Your instructions: If a line below contains the string "Uncheck", return that line.

Data in this exercise:
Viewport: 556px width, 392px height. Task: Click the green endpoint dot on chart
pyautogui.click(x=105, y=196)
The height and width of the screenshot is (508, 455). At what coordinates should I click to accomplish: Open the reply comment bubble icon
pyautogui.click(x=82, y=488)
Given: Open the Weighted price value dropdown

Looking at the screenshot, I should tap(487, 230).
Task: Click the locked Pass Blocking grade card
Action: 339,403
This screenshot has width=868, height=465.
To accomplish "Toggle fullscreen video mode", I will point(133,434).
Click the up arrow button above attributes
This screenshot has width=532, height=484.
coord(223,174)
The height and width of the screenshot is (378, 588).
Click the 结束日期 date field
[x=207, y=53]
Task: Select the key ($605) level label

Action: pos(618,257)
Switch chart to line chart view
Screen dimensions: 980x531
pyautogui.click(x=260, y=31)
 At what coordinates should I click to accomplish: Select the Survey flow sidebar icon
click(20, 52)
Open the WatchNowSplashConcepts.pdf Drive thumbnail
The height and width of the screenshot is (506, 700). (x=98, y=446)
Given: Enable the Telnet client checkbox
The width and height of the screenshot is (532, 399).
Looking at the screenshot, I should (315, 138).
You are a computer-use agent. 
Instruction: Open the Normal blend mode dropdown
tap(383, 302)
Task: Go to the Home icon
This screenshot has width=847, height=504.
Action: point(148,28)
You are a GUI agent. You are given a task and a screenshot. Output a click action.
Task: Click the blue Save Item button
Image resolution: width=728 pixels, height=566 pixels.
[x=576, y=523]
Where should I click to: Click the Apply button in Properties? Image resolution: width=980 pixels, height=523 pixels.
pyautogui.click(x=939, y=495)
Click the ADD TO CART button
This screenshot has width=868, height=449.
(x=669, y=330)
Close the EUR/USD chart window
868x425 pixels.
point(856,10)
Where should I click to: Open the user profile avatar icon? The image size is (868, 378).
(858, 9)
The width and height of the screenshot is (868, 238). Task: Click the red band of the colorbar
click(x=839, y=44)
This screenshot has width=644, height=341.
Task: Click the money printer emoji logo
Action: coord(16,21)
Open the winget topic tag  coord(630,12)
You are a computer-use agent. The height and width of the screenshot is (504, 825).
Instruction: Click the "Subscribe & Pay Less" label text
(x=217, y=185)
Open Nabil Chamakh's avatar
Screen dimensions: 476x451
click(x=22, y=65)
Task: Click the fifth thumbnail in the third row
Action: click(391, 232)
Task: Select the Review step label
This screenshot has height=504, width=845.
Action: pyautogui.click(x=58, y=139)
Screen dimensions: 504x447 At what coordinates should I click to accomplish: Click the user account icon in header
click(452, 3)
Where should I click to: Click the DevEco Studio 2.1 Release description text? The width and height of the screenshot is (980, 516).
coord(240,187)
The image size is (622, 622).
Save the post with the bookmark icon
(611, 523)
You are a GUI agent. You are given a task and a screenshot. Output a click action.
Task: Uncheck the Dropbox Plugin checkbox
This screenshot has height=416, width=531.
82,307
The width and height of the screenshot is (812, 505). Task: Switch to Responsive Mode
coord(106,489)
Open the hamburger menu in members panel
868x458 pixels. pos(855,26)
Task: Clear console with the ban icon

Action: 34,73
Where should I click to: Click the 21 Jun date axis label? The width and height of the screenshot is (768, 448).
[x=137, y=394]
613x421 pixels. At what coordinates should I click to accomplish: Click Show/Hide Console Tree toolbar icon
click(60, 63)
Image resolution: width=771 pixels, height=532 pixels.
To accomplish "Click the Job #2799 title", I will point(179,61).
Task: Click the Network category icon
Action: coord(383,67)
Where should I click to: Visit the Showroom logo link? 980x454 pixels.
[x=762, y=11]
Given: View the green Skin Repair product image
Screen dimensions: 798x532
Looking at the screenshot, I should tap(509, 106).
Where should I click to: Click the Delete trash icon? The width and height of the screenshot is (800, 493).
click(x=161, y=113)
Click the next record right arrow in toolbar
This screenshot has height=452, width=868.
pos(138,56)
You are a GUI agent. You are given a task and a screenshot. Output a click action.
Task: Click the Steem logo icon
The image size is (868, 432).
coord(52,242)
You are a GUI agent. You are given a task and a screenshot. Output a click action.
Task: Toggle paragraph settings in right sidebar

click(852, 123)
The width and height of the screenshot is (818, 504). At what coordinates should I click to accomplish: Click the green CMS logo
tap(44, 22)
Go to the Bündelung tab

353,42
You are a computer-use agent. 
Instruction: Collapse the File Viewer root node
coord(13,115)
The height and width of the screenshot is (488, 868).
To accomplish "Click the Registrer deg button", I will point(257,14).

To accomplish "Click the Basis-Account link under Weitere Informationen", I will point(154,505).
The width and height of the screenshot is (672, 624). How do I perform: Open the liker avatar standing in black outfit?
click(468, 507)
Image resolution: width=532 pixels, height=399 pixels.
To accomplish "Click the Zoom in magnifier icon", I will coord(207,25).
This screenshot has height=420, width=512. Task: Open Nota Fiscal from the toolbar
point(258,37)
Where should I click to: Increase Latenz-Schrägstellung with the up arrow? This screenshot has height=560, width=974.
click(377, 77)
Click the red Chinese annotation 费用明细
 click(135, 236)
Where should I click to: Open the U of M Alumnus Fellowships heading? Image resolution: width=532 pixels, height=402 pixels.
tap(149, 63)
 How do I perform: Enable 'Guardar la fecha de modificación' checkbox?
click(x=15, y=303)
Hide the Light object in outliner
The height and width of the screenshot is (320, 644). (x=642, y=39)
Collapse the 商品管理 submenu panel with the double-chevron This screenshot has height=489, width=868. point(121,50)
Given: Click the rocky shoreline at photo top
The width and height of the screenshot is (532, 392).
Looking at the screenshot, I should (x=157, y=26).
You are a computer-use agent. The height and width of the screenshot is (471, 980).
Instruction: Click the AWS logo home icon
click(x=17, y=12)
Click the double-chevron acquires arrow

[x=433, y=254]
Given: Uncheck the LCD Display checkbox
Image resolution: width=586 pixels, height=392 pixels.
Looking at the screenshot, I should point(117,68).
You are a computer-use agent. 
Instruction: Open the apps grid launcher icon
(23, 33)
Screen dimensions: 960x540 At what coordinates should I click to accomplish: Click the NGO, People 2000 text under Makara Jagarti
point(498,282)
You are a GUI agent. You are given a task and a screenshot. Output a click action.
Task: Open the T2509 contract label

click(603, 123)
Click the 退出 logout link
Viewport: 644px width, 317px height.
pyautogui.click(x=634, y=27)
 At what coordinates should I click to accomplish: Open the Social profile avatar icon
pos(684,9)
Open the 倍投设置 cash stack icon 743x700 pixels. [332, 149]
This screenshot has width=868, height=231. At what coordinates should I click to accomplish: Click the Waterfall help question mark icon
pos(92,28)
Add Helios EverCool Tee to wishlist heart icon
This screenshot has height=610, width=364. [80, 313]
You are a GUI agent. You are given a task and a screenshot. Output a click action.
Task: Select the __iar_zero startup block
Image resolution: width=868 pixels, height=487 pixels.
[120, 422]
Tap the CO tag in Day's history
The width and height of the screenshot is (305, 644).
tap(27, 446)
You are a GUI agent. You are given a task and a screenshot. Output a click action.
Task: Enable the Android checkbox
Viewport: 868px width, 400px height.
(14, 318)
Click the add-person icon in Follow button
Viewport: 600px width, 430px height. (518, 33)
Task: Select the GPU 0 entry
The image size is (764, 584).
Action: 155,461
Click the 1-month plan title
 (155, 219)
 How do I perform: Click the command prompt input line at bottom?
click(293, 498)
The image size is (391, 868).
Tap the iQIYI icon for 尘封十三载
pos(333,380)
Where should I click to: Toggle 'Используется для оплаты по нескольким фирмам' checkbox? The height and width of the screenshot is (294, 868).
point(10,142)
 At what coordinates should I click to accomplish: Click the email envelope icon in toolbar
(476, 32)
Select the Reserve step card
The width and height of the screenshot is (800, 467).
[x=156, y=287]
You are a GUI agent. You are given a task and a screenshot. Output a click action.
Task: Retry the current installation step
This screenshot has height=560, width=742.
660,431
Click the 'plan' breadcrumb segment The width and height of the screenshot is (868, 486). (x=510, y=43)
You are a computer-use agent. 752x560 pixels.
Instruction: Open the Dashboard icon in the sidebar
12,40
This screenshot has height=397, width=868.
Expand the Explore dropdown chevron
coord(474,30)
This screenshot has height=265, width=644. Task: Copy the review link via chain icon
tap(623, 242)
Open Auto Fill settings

Result for this task:
Task: Uncheck the Dropbox Plugin checkbox
Given: Uncheck the LCD Display checkbox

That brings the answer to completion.